Saved entries:
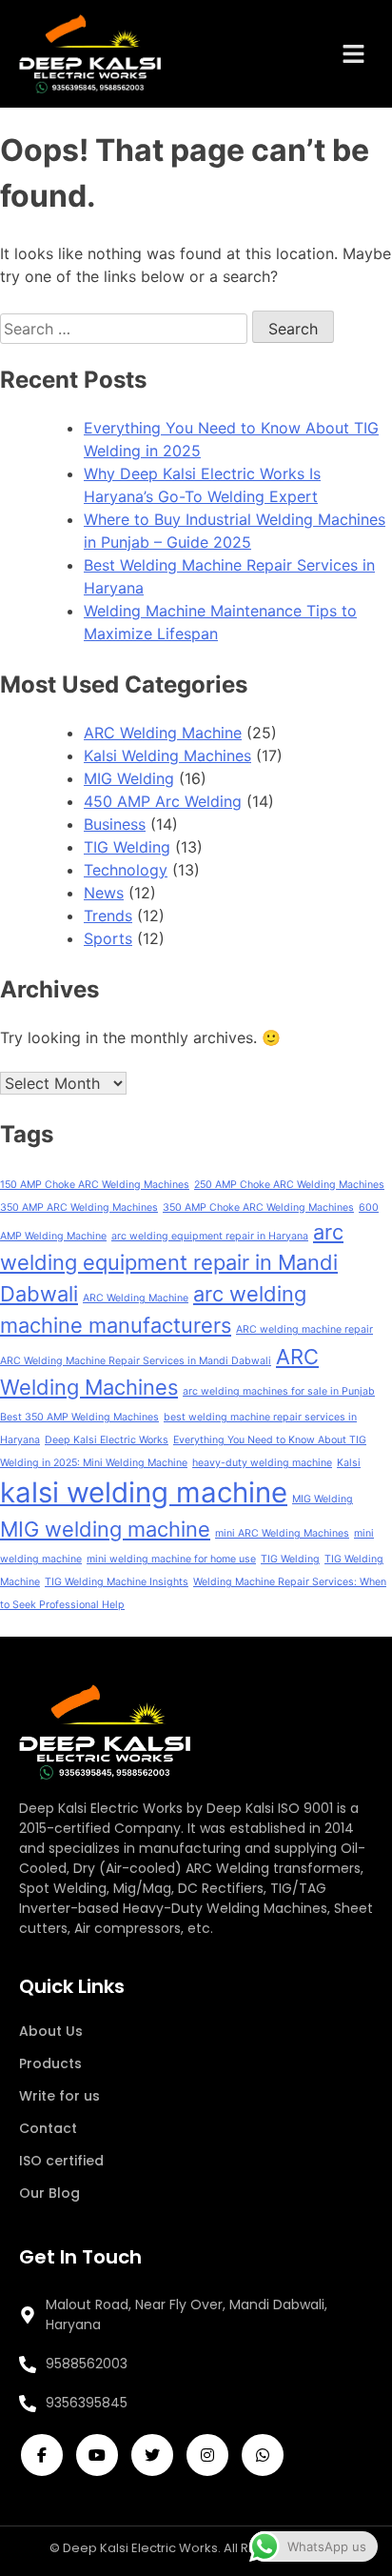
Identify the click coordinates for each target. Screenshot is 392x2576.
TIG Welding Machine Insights (116, 1582)
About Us (51, 2031)
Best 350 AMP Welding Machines (79, 1417)
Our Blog (49, 2193)
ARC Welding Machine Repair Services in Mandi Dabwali (135, 1361)
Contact (48, 2128)
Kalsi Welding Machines (167, 755)
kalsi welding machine (143, 1492)
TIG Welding (127, 846)
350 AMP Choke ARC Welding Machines (258, 1207)
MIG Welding (129, 778)
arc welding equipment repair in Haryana (209, 1236)
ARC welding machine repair (304, 1329)
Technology (125, 869)
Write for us (59, 2095)
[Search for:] (126, 328)
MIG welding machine (105, 1529)
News (104, 892)
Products (50, 2063)
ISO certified (61, 2160)
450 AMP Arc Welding (163, 801)
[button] (354, 53)
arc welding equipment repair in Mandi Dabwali (171, 1263)
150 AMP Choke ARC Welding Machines (94, 1184)
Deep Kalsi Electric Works (106, 1440)
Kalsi (349, 1463)
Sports (108, 938)
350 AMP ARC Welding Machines (79, 1207)
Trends (108, 915)
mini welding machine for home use (171, 1559)
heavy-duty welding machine (262, 1463)
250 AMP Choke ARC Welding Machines (289, 1184)
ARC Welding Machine (163, 732)
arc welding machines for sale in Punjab (279, 1391)
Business (115, 824)
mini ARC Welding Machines (282, 1533)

EXERCISE REQUIREMENTS:
Repeat exactly the lines of the records from the one containing "mini welding machine for home use (171, 1559)" to the last, and include no line outside that stretch.

ANSWER TO THIS PROBLEM:
mini welding machine for home use (171, 1559)
heavy-duty welding machine (262, 1463)
250 AMP Choke ARC Welding Machines (289, 1184)
ARC Welding Machine (163, 732)
arc welding machines for sale in Punjab (279, 1391)
Business (115, 824)
mini ARC Welding Machines (282, 1533)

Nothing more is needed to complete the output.